大輝はふと視線を向けた網戸の外、庭の芝生の上に、妙なものを見つけた。
「あれ」
「どうした大輝よ」
「いや……なんか、服みたいなのが落ちてるんですよ、ほら」
指さす。
「むう――?」
受話器を置いたシロが立ち上がってふわりと飛び、網戸を開けて庭に出る。
大輝と石楠花が不用意な飛行を注意するより早く、シロはそれを拾い上げ、居間の中に戻ってきた。
「これのことじゃな」
「やっぱり服みたいですね」
シロから渡されたそれは、薄手の黒いワンピースだった。
何だか高そうな素材の――はて。
「どっかで見たような……」
そして何だか厄介な予感が。
父が居間に入ってくる。
「お早う。どうしたんだ、みんなで顔を寄せ合って」
「あ、お義父さん」
石楠花が答える。
「この服、庭に落ちてたんだけど」
「ああ……多分向かいのアパートだな」父は寝癖の頭をかく。「かけていたのが風で飛んできたんだろう。昔はよくあったよ」
「向かいの建物には男しか住んでおらぬはずじゃろう。これは女物じゃぞ」
昼間暇を持て余しているシロは、近所に少し詳しい。
石楠花はううんと首をひねる。
「いや……そういえば、昨日学校から帰るとき、なんか荷物を運び込んでたな……二階の一番奥の部屋。誰か引っ越してきたのかもしれない」
「きっとその人だな」
頷いた父は、大輝にさらりと命じる。
「よし、ちょっと届けてきなさい」
「え。――ええ、俺?」
「二分もかからんだろう。朝食が冷める前には戻ってこれるさ」
「だって俺パジャマだし……」
「着替えている間に持ち主が出かけてしまうかも知れないぞ。困っているかもしれないし、急いだ方がいい」
「う……」
大輝はワンピースに目を落とす。
この黒いワンピース。
さっきの電話。「これからよろしく」。
どうして誰も気付かないんだ。いや、考えもしないのか、そんなこと。
でも――大輝は思う。
俺には分かる。だって、そんな気がするから。多分それが当然の流れだから。
容赦なく厄介なことが起きるようになってるんだ。何一つとっても普通じゃない、それが俺の日常なんだ。

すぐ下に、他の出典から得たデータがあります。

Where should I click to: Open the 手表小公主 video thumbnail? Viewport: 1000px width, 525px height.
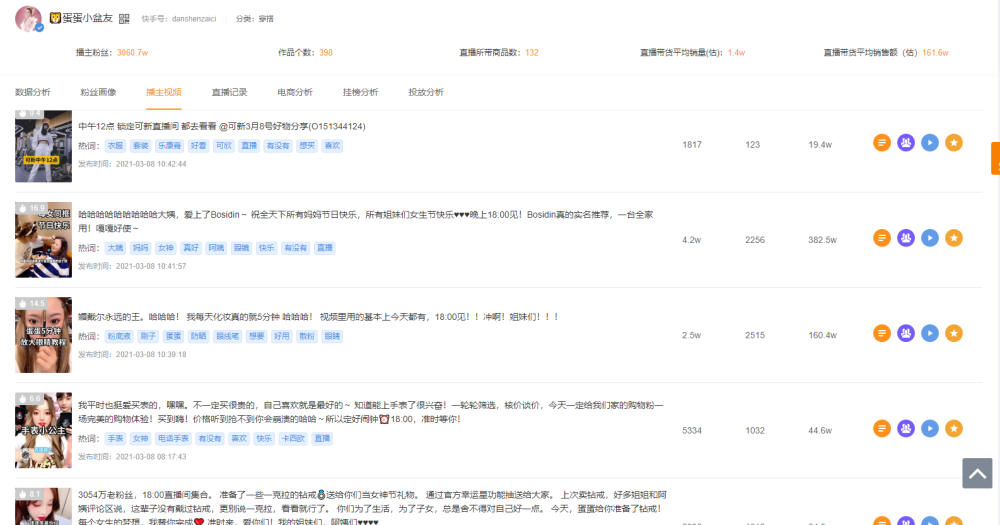(x=43, y=431)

母さんは麒麟で、俺もその血を引いてて、義理の姉は術師の末裔で、新しい家族は妖怪で。この上向かいのアパートに誰が引っ越してきたところで、今さら――。
大輝はがっくりと肩を落とす。
「……いや、やっぱりそろそろ勘弁してほしいよな」
どうなる俺。
テーブルの上、四人分の味噌汁がほかほかと湯気を立てていた。